Как и всегда, Марцелла опоздала, спустившись на завтрак после графа. Поэтому брат смог лишь бросить на нее выразительный взгляд, на который девочка не обратила внимания. Глаза у нее припухли и покраснели, будто она тоже не выспалась, но Никколо это не удивляло: по ночам Марцелла тайком читала книги, которые брала у Никколо, угрожая, что, если брат откажет, она обо всем расскажет отцу.
— Просто поразительно, до чего дошли объемы печати, — пробормотал граф, спрятавшись за новым выпуском газеты «Таймс», которую слуга каждое утро клал на стол. — Когда они написали об этом в передовице, я едва мог в это поверить.
— Что, отец?
Зашелестев газетой, граф посмотрел на сына, словно только сейчас заметил его присутствие.
— Прости, я не хотел отвлекать тебя от еды.

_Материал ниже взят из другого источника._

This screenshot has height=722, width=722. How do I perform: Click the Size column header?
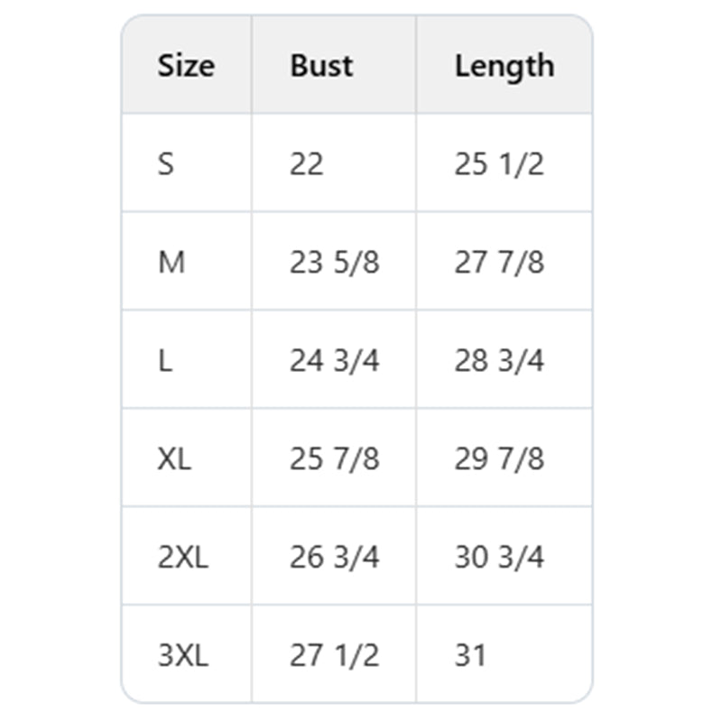[186, 66]
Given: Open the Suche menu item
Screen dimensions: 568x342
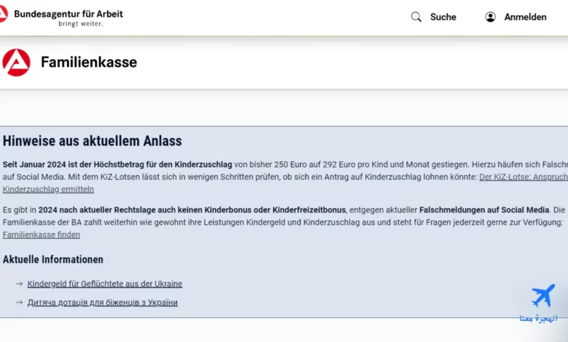Looking at the screenshot, I should coord(443,17).
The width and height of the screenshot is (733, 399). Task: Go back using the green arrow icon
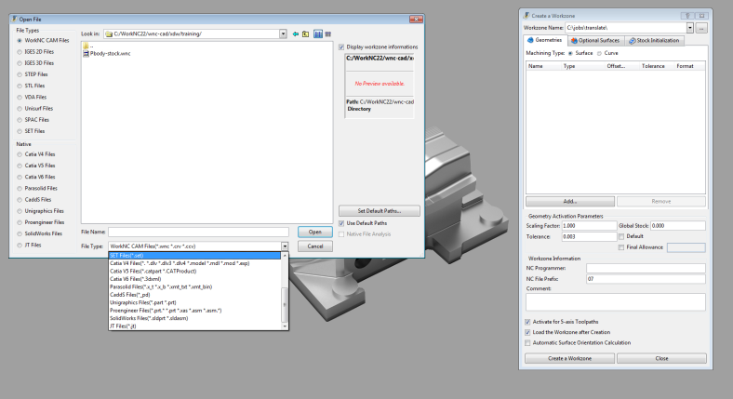[x=296, y=33]
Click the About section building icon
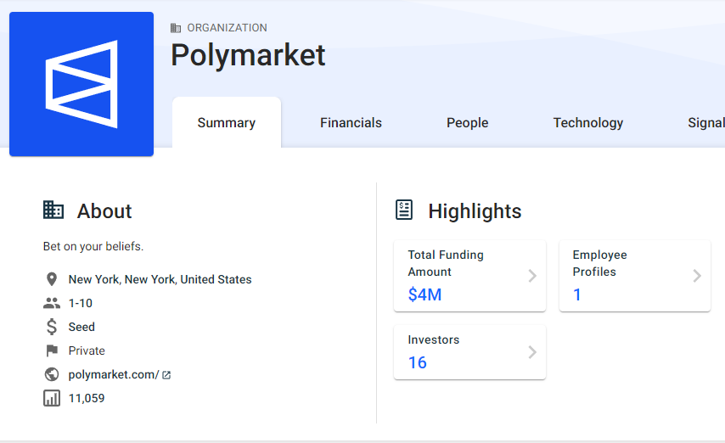 coord(53,210)
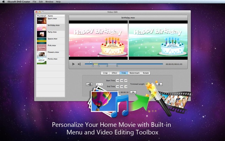Click the next frame step button
The image size is (225, 141).
79,64
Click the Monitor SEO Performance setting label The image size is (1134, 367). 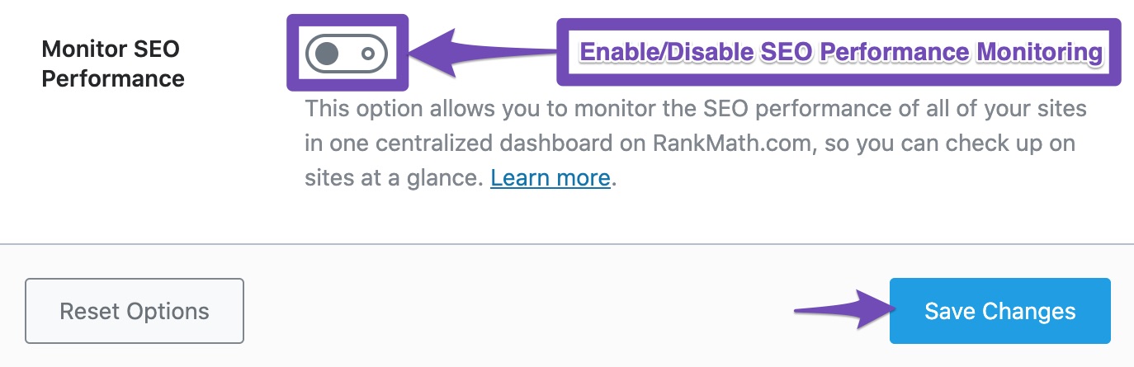tap(112, 64)
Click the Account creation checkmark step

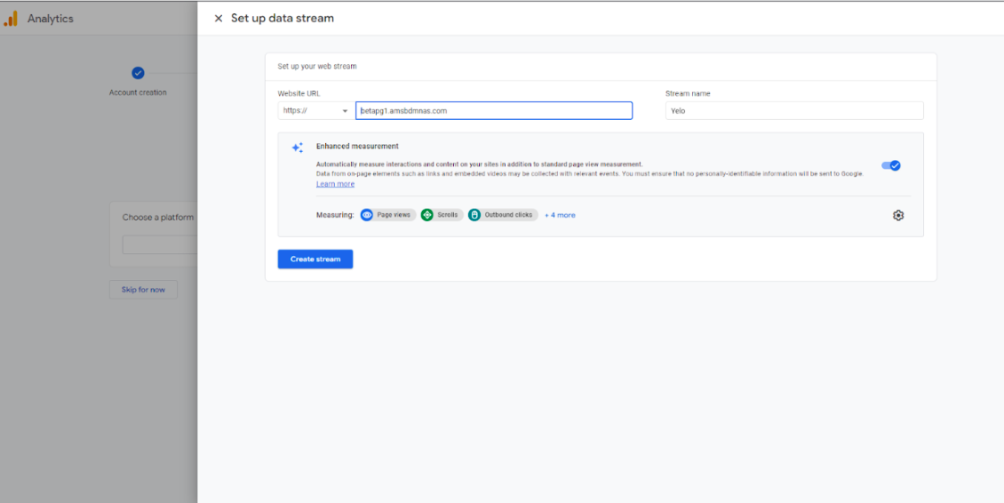coord(138,74)
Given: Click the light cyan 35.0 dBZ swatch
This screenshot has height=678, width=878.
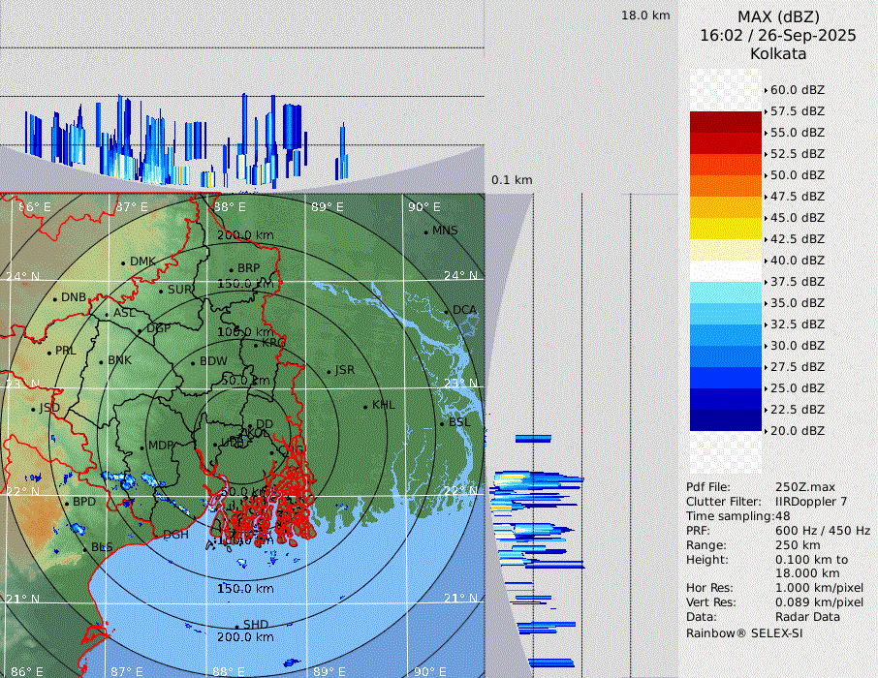Looking at the screenshot, I should (726, 293).
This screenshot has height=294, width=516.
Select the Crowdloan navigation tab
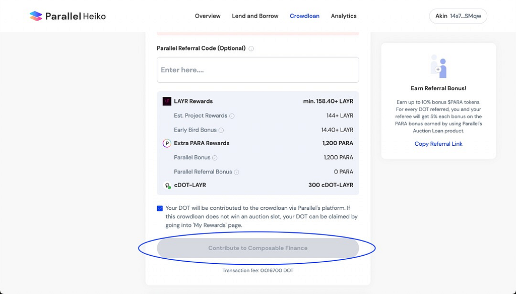(304, 16)
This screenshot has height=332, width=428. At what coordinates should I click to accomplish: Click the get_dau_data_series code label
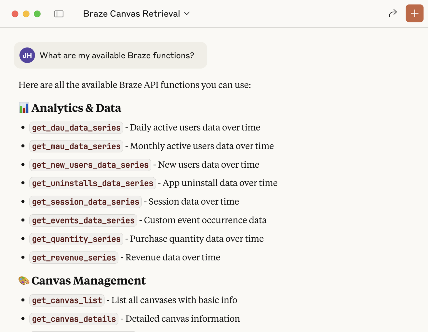pos(76,128)
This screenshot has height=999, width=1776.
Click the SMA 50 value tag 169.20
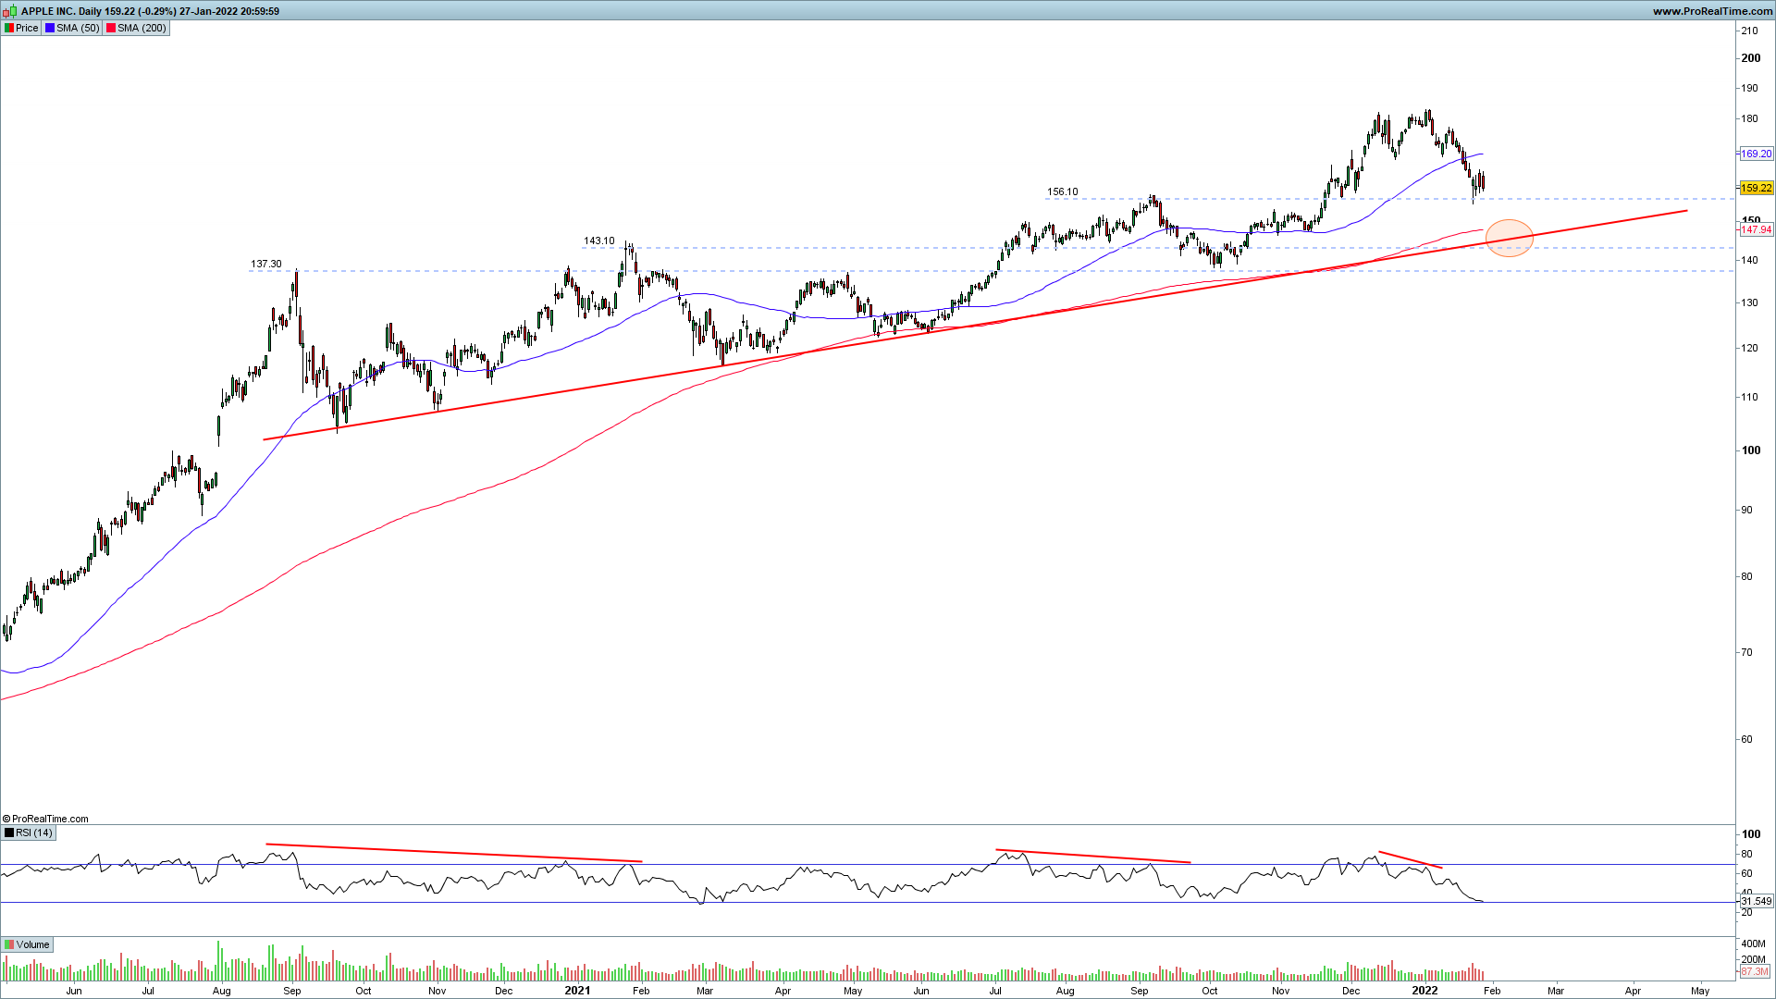[x=1756, y=154]
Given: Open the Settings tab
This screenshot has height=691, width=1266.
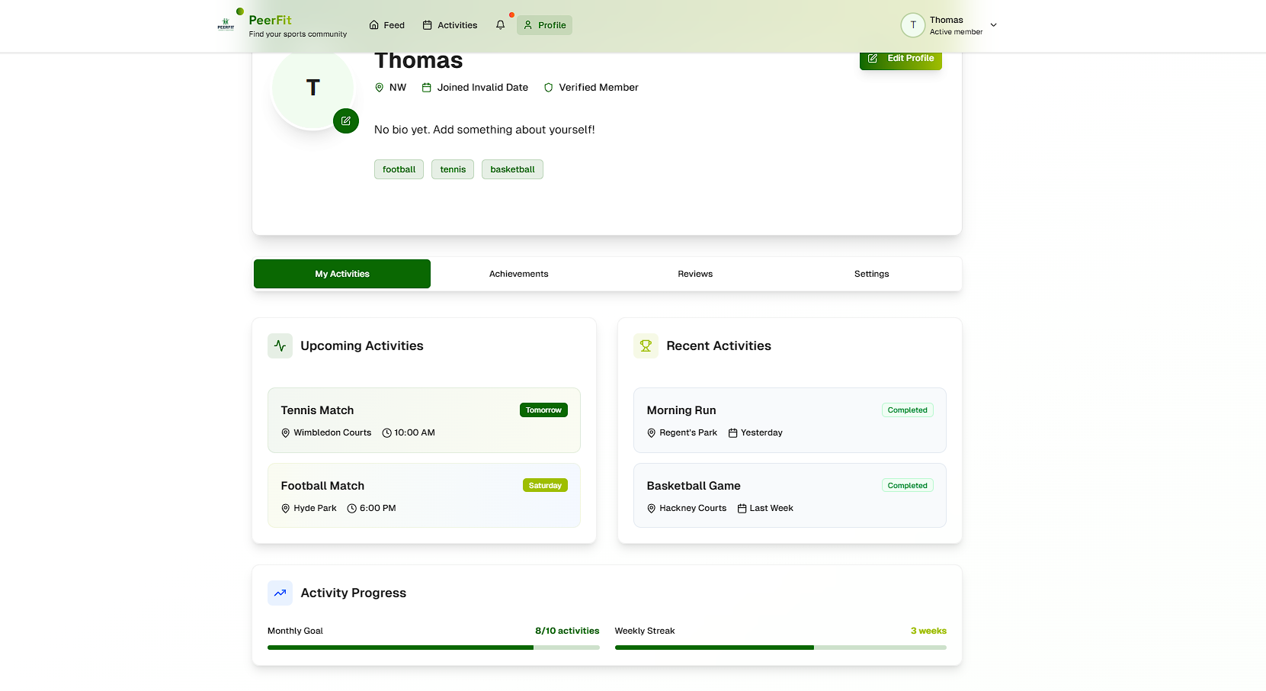Looking at the screenshot, I should pos(871,274).
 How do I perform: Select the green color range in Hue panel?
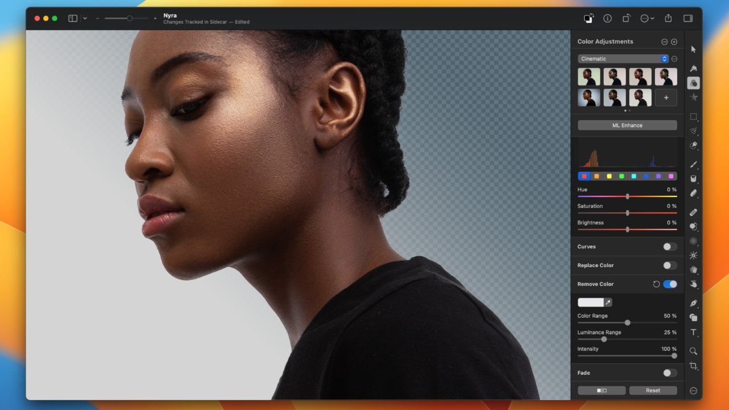point(621,177)
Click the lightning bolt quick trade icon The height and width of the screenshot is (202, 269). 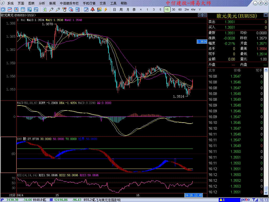click(106, 9)
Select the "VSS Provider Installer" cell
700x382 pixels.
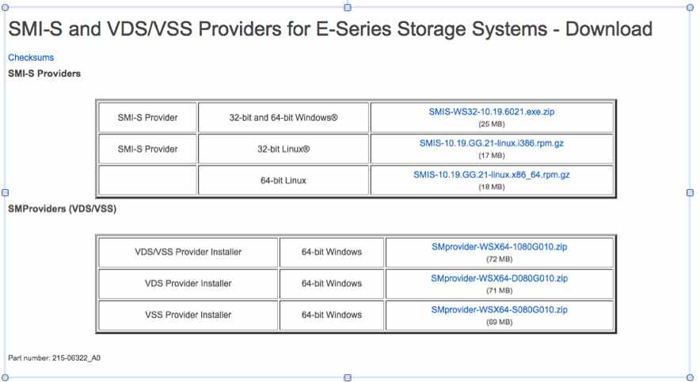point(188,315)
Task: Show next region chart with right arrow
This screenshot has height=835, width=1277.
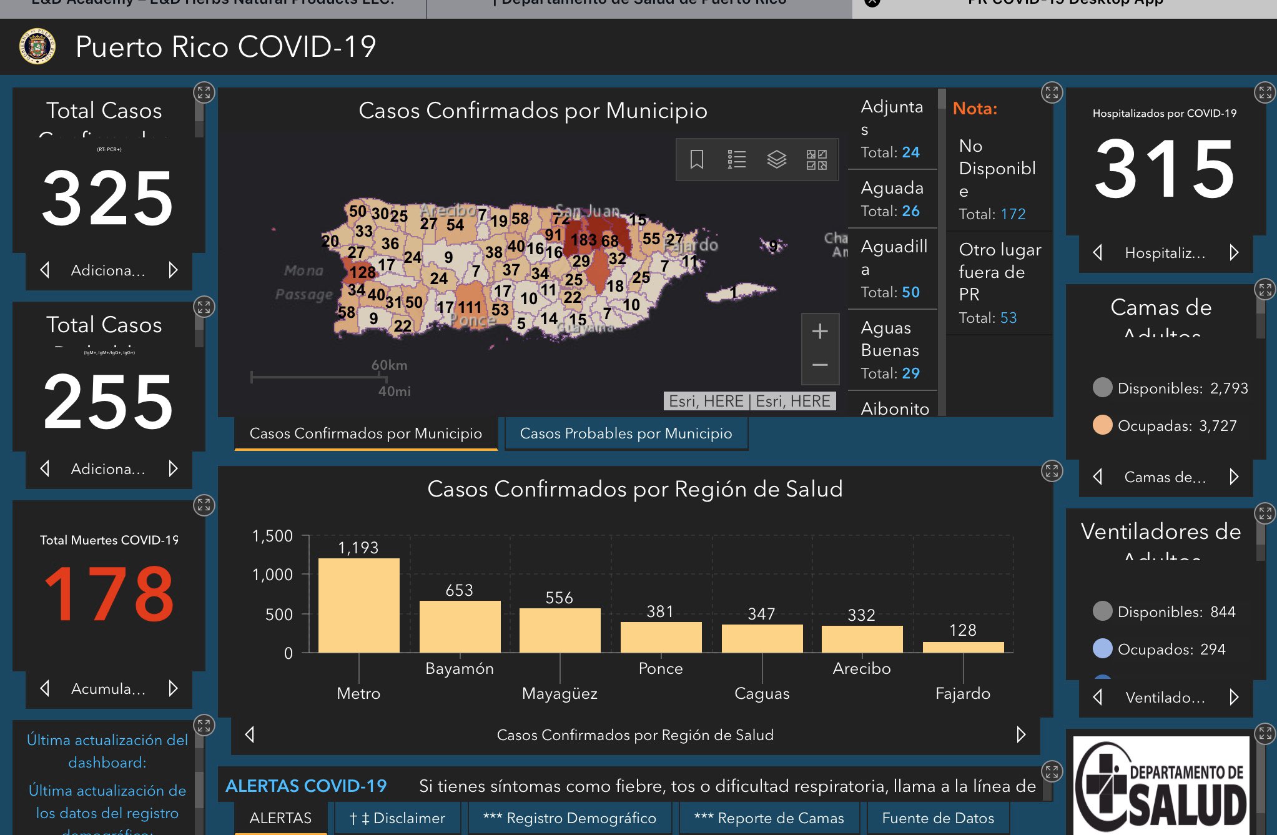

Я просто удивился при мысли о том, сколько людей сейчас держат в руках этот выпуск. Мы действительно живем во времена, когда жизнь меняется с невероятной скоростью, — с этими словами отец отхлебнул чаю из изящной фарфоровой чашки и вновь спрятался за газетой.
Улыбнувшись, Никколо кивнул, хотя и не понимал чувств своего отца, и сейчас они мало его интересовали. Газеты были преходящими, чтиво на один день, в то время как печатное слово способно было на большее. Из публицистики Никколо читал только журналы, и то только тогда, когда мог их достать. Кроме новостей и статей, в этих журналах печатали рассказы, от которых у юноши кровь стыла в жилах. Журналы были ничуть не хуже книг, но в этом отношении граф был весьма прозаичен. Его интересовали лишь те книги, где громоздились столбики цифр, отражавших успехи его предприятий.